O artigo analisado é uma versão não editada do manuscrito, disponibilizada pela revista para acesso antecipado. Antes da publicação final, o texto ainda passará por revisão adicional, e os autores alertam que podem existir erros capazes de afetar o conteúdo.

Remissão prolongada sem terapia e sem mutação completa

De acordo com o manuscrito, o paciente é heterozigoto para a mutação CCR5Δ32 — ou seja, possui apenas uma cópia dessa variante genética. Nessa condição, o organismo ainda produz parte do receptor CCR5, uma espécie de “porta” usada pelo HIV para invadir as células de defesa.

O doador das células-tronco também era heterozigoto. Assim, nenhum dos dois tinha a forma completa da mutação capaz de bloquear totalmente essa porta de entrada do vírus.


O transplante foi realizado exclusivamente para tratar a leucemia. Três anos após o procedimento, com o câncer controlado, os médicos interromperam a terapia antirretroviral (TARV), tratamento padrão que mantém o HIV sob controle.
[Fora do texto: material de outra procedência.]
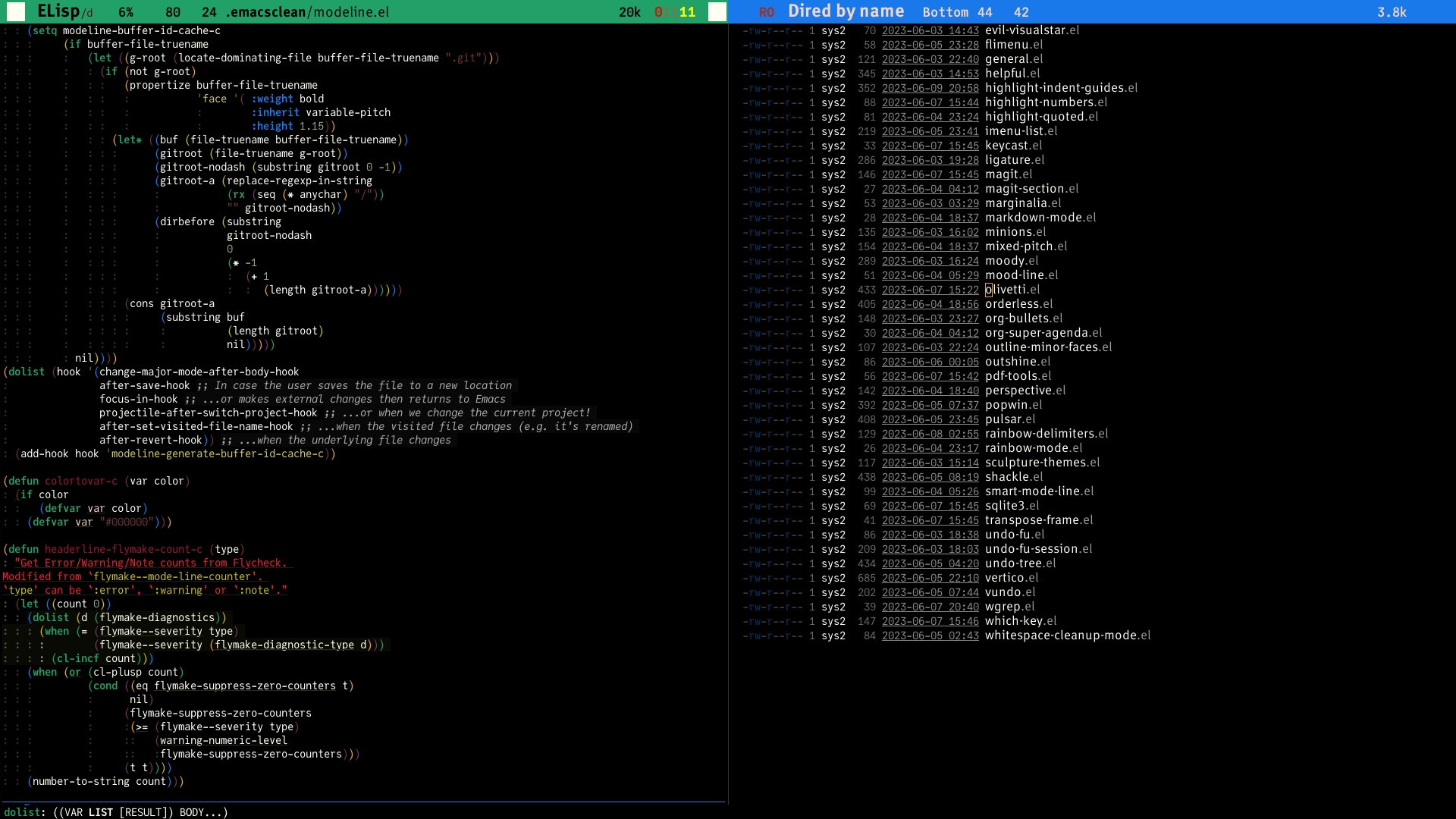Click the 20k buffer size indicator

pos(629,12)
Desde então, já se passaram mais de seis anos sem que o vírus voltasse a aparecer nos exames, o que indica uma remissão sustentada.
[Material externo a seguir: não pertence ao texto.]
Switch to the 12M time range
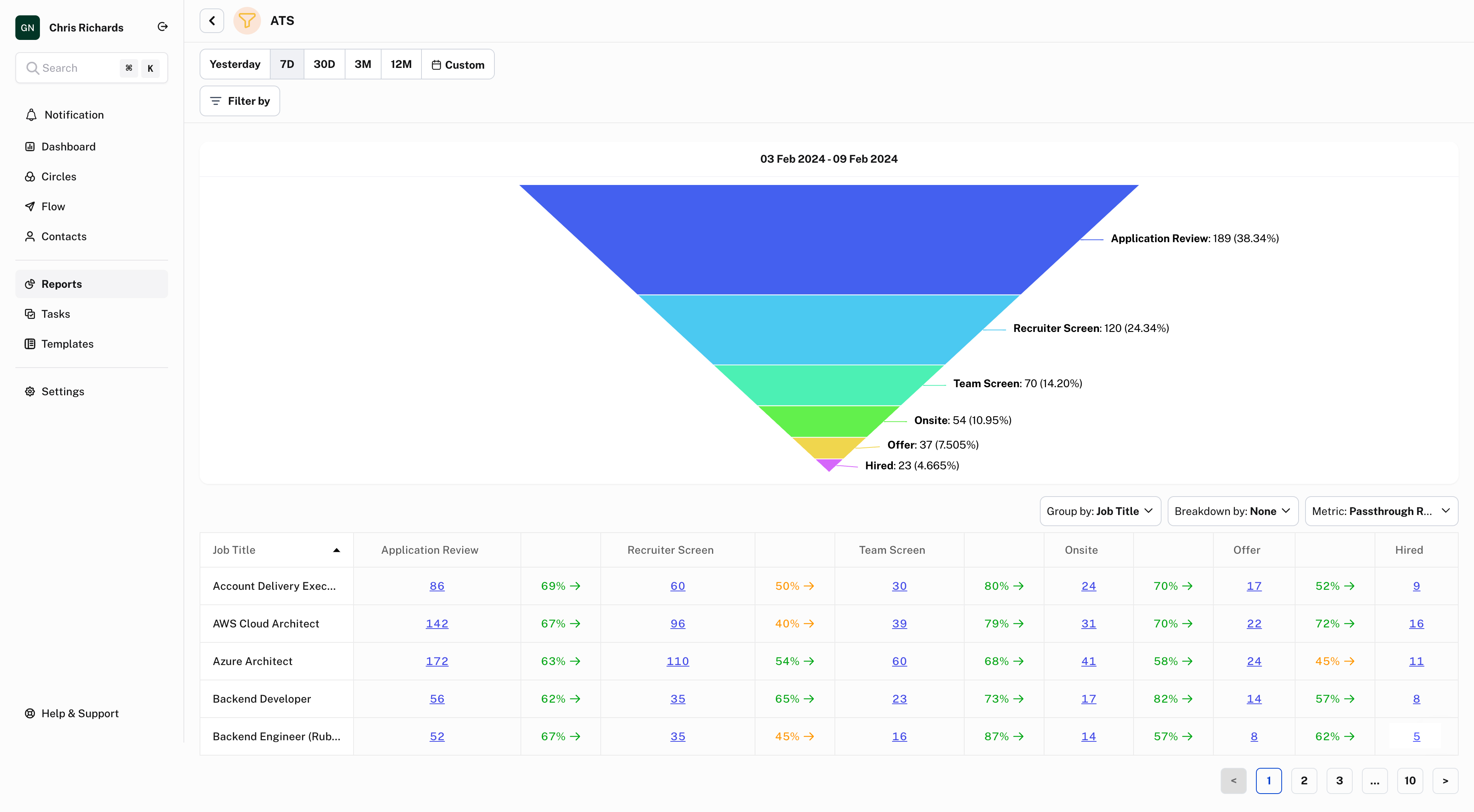The width and height of the screenshot is (1474, 812). coord(400,64)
Vírus indetectável e reservatório profundamente reduzido

Ao longo do acompanhamento, os pesquisadores observaram:

• RNA do HIV indetectável no plasma;
• ausência de vírus replicativamente competente no sangue e em tecidos intestinais;
• queda acentuada de anticorpos e de células T específicas para o HIV, sugerindo baixa atividade viral;
• presença de HIV proviral intacto antes do transplante, mas nenhum sinal posterior de vírus funcional.
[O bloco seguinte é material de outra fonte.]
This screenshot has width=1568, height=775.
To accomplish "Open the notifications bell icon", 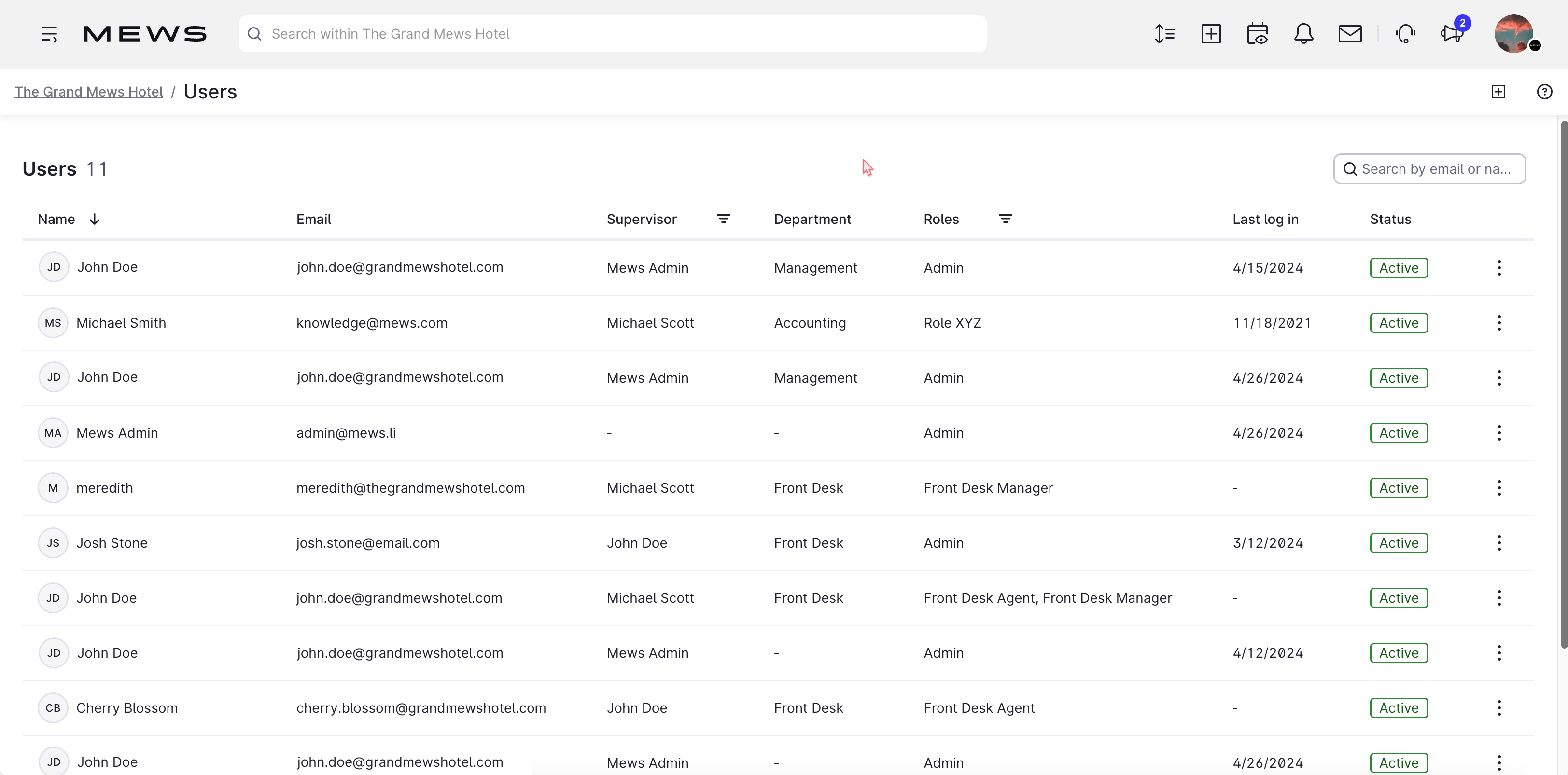I will coord(1303,33).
Esses achados apontam para uma redução profunda do chamado reservatório viral — o conjunto de células em que o HIV costuma permanecer adormecido e difícil de eliminar.

Resposta imune pode ter ajudado a eliminar células infectadas

O estudo também destaca um aspecto do sistema imunológico que pode ter sido decisivo: no momento do transplante, o paciente apresentava alta atividade de citotoxicidade celular dependente de anticorpos (ADCC).

Em termos simples, trata-se de um tipo de resposta imune em que anticorpos “marcam” células infectadas e outras células de defesa são recrutadas para destruir esses alvos.

Esse mecanismo pode ter contribuído para eliminar células que ainda abrigavam o HIV, ajudando a esvaziar o reservatório viral — os locais em que o vírus costuma se esconder.

Para os pesquisadores, o caso reforça uma mudança importante no entendimento da área: a mutação CCR5Δ32, vista por anos como peça central para alcançar a remissão do HIV, não é indispensável. O relato indica que outros caminhos biológicos também podem levar ao controle prolongado da infecção.

Um novo capítulo no debate sobre a cura do HIV

Antes deste relato, apenas seis casos de remissão sustentada haviam sido descritos, todos envolvendo transplantes de células-tronco em pacientes com cânceres hematológicos. Em muitos desses episódios, os receptores receberam células de doadores com duas cópias da mutação CCR5Δ32.

O novo caso mostra que mecanismos independentes dessa mutação podem levar a resultados semelhantes, ampliando o horizonte de possibilidades para futuras abordagens terapêuticas.

Segundo os autores, os dados ressaltam a importância de estratégias voltadas a reduzir de forma profunda o reservatório viral como caminho para terapias de cura no futuro.

Cura ainda é exceção, não regra

Apesar do resultado excepcional, o estudo reforça que a cura do HIV continua extremamente rara. Transplantes de células-tronco são procedimentos de alto risco, indicados apenas para tratar cânceres graves, e não configuram uma alternativa viável de tratamento para a população que vive com HIV.

Ainda assim, cada novo caso de remissão sustentada ajuda a esclarecer os mecanismos envolvidos no controle da infecção e orienta o desenvolvimento de terapias mais seguras, menos invasivas e escaláveis no futuro.